Site Lets Startups, Lawyers Interact
As long as there’s been an Internet, the Q&A site has proven a durable genre. Now LawPivot is spinning the traditional Q&A site in another direction, allowing startup entrepreneurs to pose private legal questions to as many as 10 knowledgeable lawyers. The questioners peruse the replies and can begin a conversation—or legal representation—if they desire.
CEO and co-founder Jay Mandal sees LawPivot as a way to leverage technology for client acquisition. “LawPivot enables a more efficient client delivery system where there’s now an inefficient path” of mixers and lunches, Mandal says. He says that several attorneys have been hired as a result of communication generated by the site.
Before founding LawPivot, Mandal was the lead mergers and acquisitions lawyer at Apple.

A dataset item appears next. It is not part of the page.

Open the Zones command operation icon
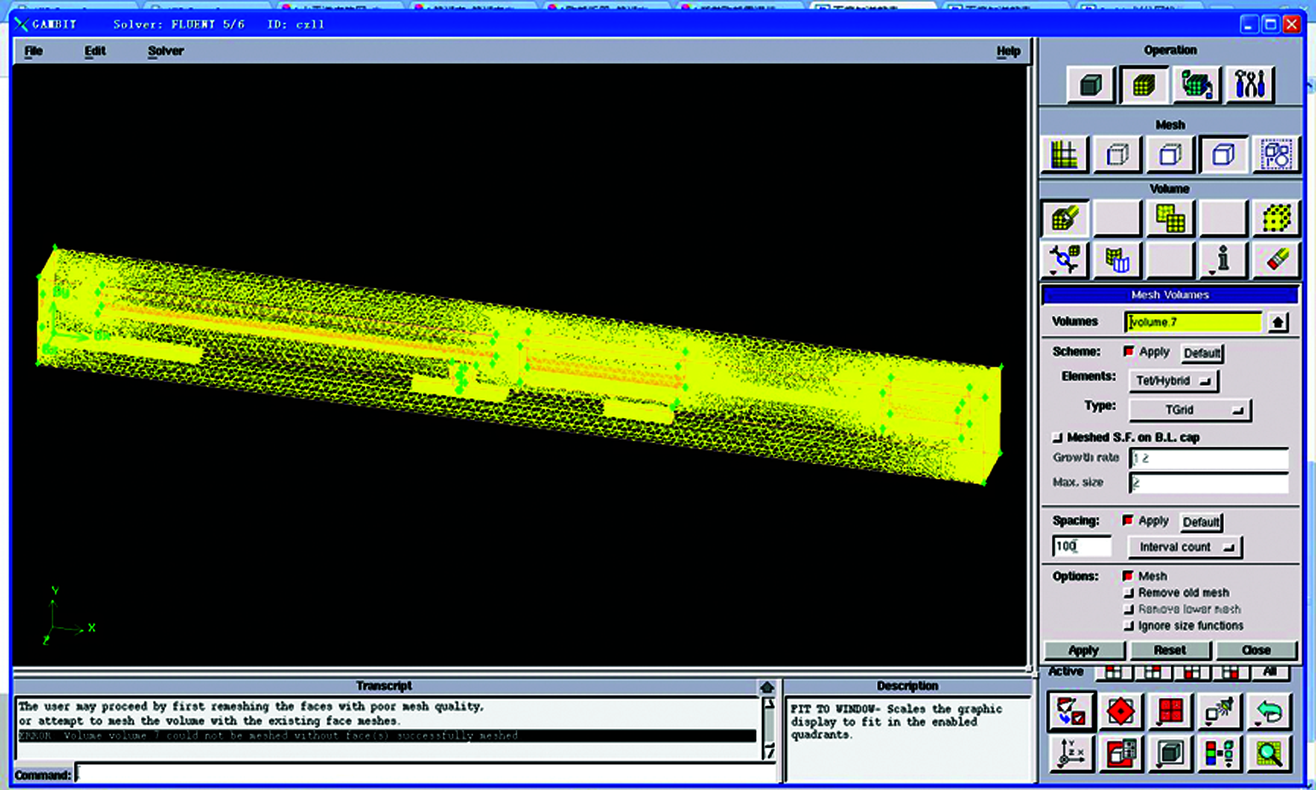Viewport: 1316px width, 790px height. (x=1197, y=85)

He has additional experience as a corporate lawyer at Nishith Desai Associates and Pillsbury Winthrop Shaw Pittman.
LawPivot hasn’t settled on a revenue generation model—the site is free for both startups and attorneys. But the business model LawPivot eventually follows piques the interest of virtual lawyering pioneer Richard Granat, who follows law technology issues on his eLawyering Blog and serves as co-chair of the ABA’s eLawyering Task Force.

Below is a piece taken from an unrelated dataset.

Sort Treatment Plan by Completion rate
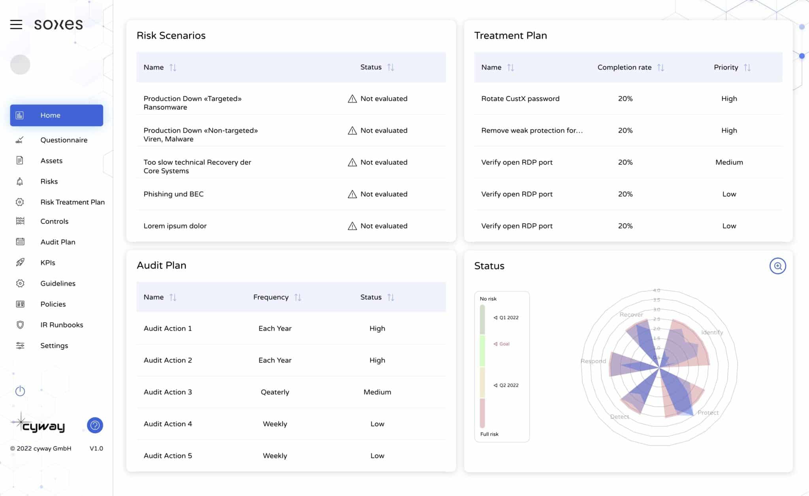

Granat predicts: “By next year there will be hundreds of these free legal-advice services offered directly by lawyers from their websites as the virtual law firm movement begins to scale.”
Granat notes that a fee-splitting model for financing the site is unethical in most jurisdictions.

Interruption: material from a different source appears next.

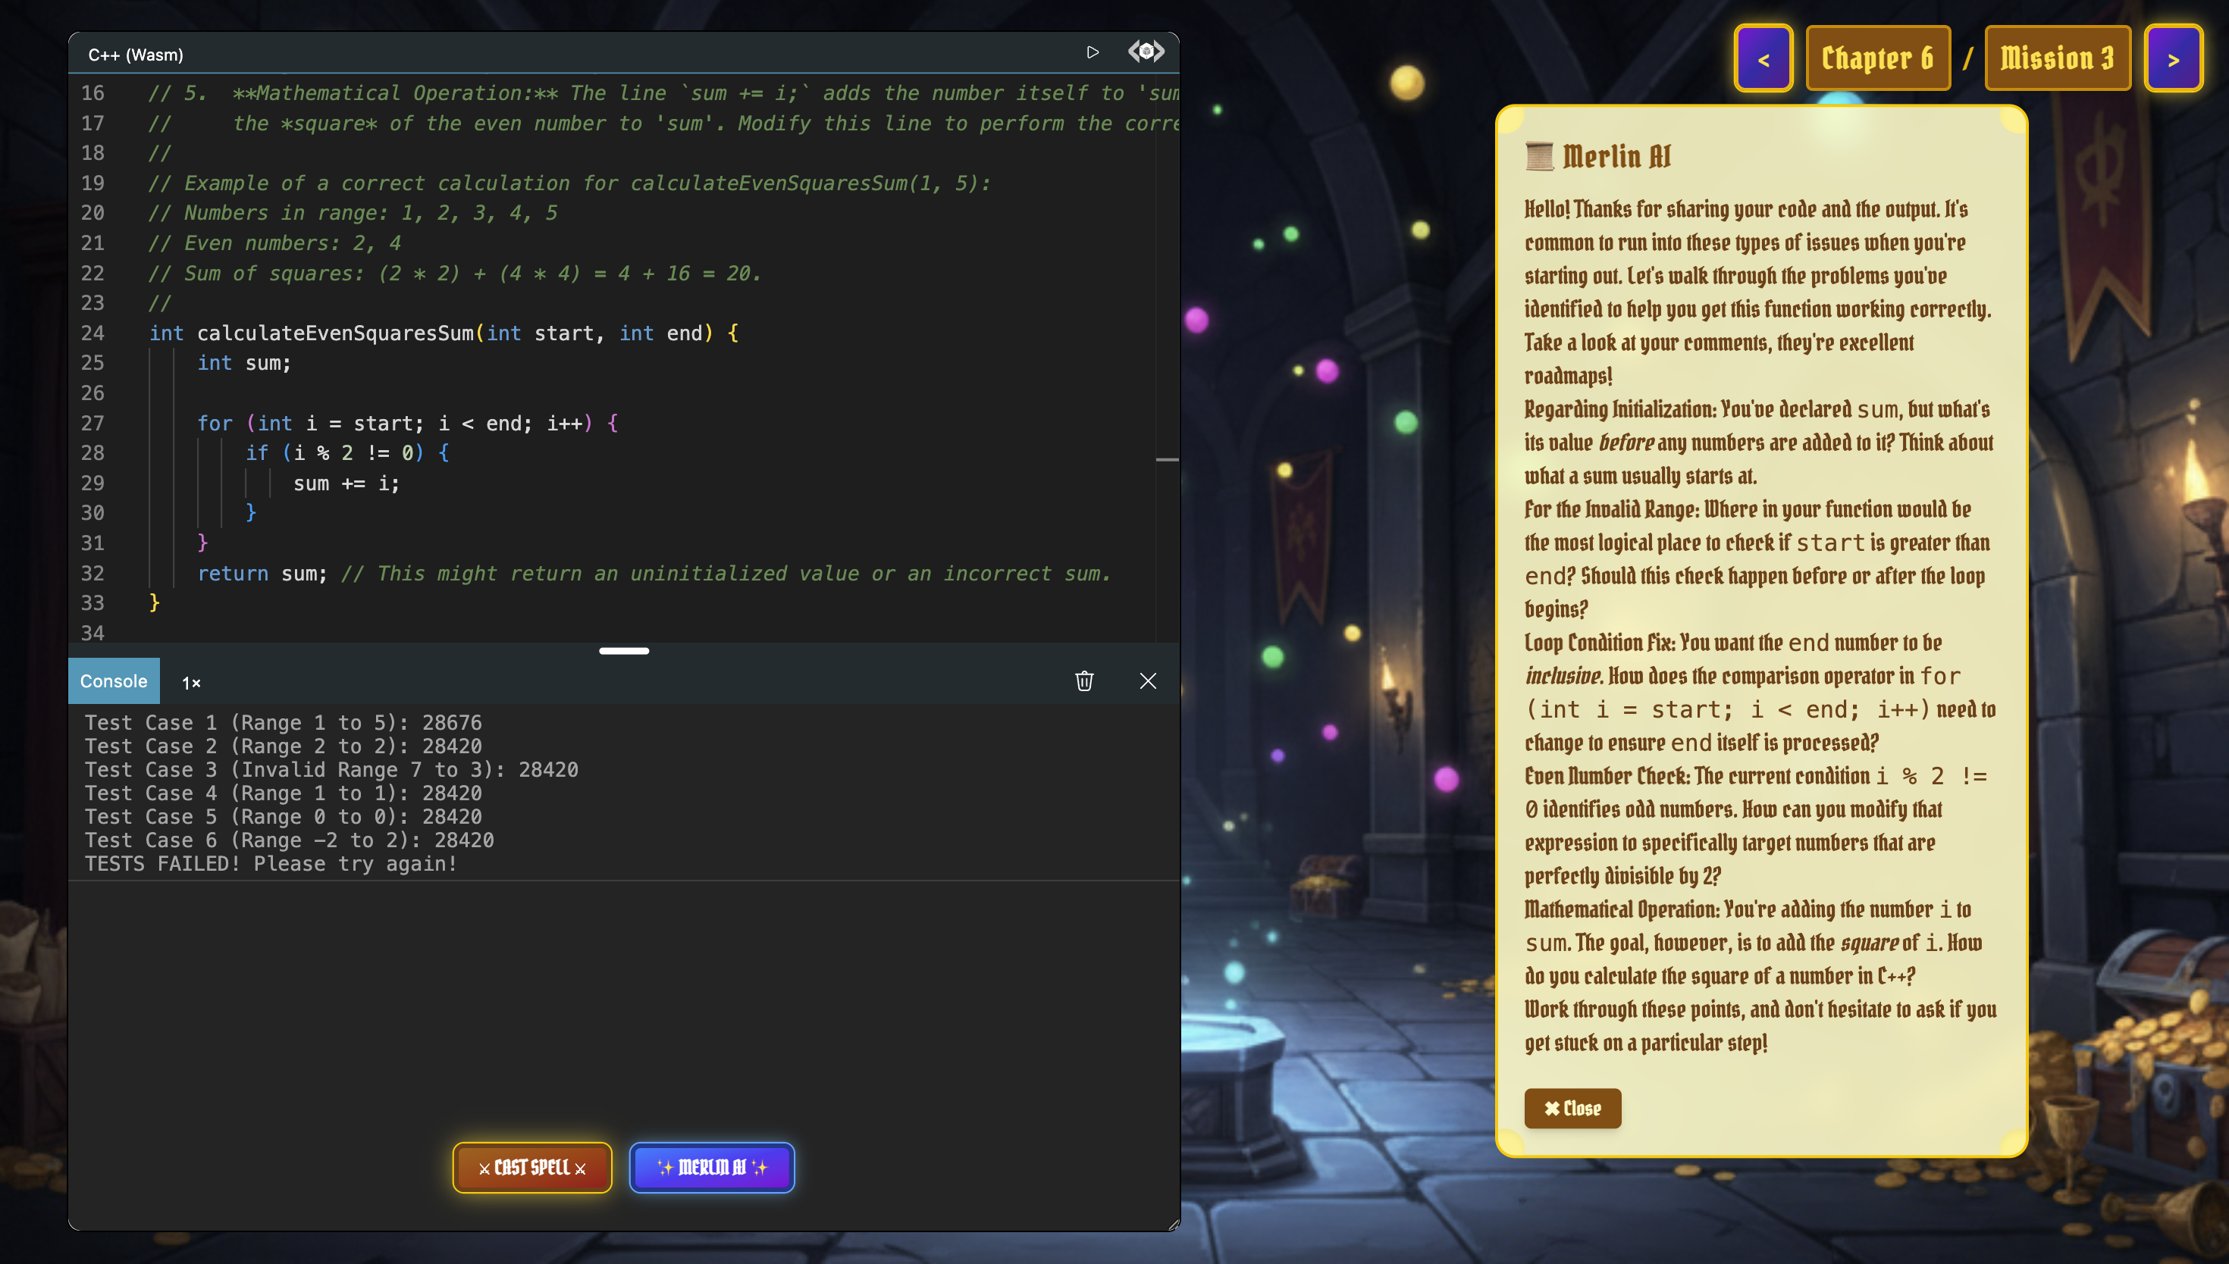
Task: Click line number 24 in gutter
Action: (x=93, y=333)
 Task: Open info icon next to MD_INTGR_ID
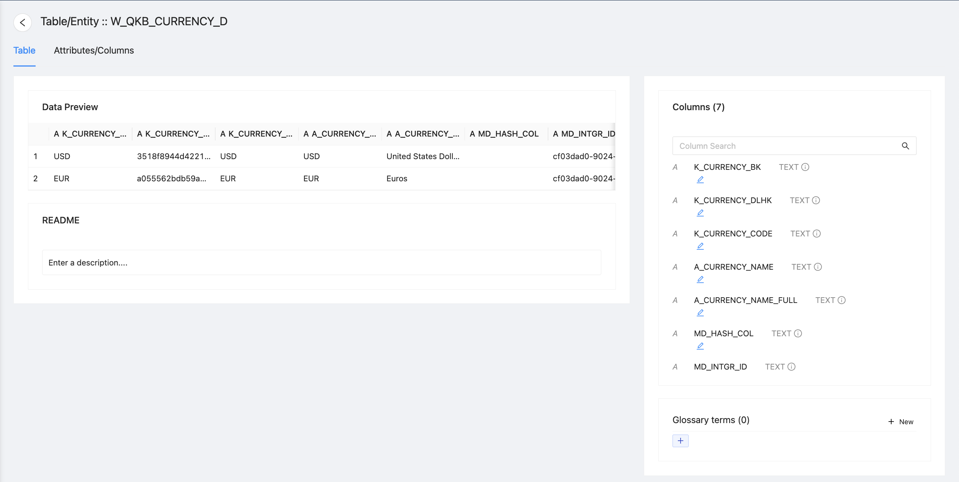791,367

California—the only state where LawPivot operates—is one of the few states that allow sharing of fees between attorneys and a state-qualified, for-profit legal referral service. However, except under specific circumstances between lawyers, fee-splitting is unethical there, as in other states.
Mandal wants to take the service to other states, but he is confining it to California now to see the concept work in its home market.
Correction
Due to an editing error, the April story “Asked and Answered” attributed incorrect information to attorney Richard Granat. Granat’s statement that fee-splitting is an ethical prohibition in most jurisdictions was combined with a later paragraph, which he did not say, asserting fee-splitting is legal in California. California is one of the few states that allow sharing of fees between attorneys and a state-qualified, for-profit legal referral service. However, except under specific circumstances between lawyers, fee-splitting is unethical there, as in other states.The ABA Journal regrets the error.